Before considering a bacteremic donor for organ procurement, we need to understand how infection transmission can be minimized or, best of all, how it can be prevented. One important step is the early diagnosis of sepsis and septic shock in such donors. The definition of sepsis in this context is essentially based on infection and usually emphasizes the response of the host.16 To ensure the safety of the transplantation, it is also crucial to demonstrate the safe clinical course of the donor in terms of sepsis and sepsis-related organ dysfunction, with the use of reliable and practical criteria. For this purpose, we developed a modified Sequential (Sepsis-related) Organ Failure Assessment (SOFA) scoring system to evaluate organ failure in the donor (Table 1).17,18
The SOFA scoring system is a valuable tool in predicting mortality rates based on the degree of failure in various organ systems in ICU patients. The different SOFA scores and corresponding mortality rates are as follows: between 0 and 6, a mortality rate of <10% should be expected and scores between 6 and 9 or 10 and 12 predict ≤33% expected mortality or 34% to 50% mortality, respectively. All donors constituting our study group had a definitive diagnosis of brain and brainstem death and unexceptionally had a Glasgow coma score of ≤4. Because the Glasgow coma score was not expected to change in any donors and became a mathematical constant for all SOFA score calculations, we eliminated this parameter and replaced it with serum lactate levels. There is a direct relationship between blood lactate levels and sepsis and sepsis-related mortality. Recent studies have shown that incorporating blood lactate level measurements into the SOFA system generates an increased sensitivity in predicting mortality.19 After making these modifications, we named this new evaluation system the donor-SOFA (d-SOFA). Because a d-SOFA score of 12 and above indicated severe failure in at least 2 organ systems and, consequently, poor survival outcomes, we decided our threshold (the cut-off point) for bacteremic donor acceptance into our study should be <12 points.

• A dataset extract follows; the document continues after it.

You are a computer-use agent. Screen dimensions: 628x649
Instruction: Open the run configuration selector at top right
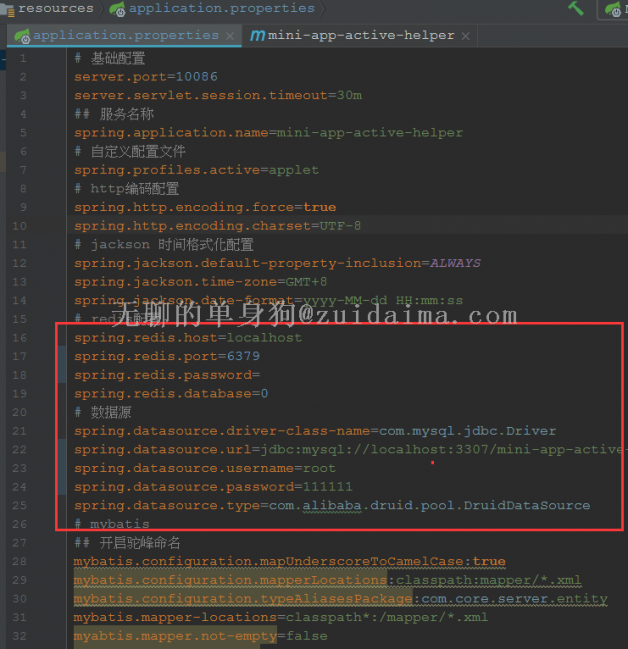[x=612, y=9]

In addition to this, we regularly monitored serum lactate levels as a tissue perfusion parameter and high-sensitivity C-reactive protein (CRP) levels with systemic inflammatory response syndrome (SIRS) criteria to follow the clinical course of dysregulated immune response of donors to sepsis. Systemic inflammatory response syndrome criteria included the following: a temperature higher than 38 °C or lower than 36 °C, a heart rate > 90 beats/minute, Paco2 <32 mm Hg, white blood cell count >12 000 /mm3 or <4000/mm3, or greater than 10% immature (band) forms.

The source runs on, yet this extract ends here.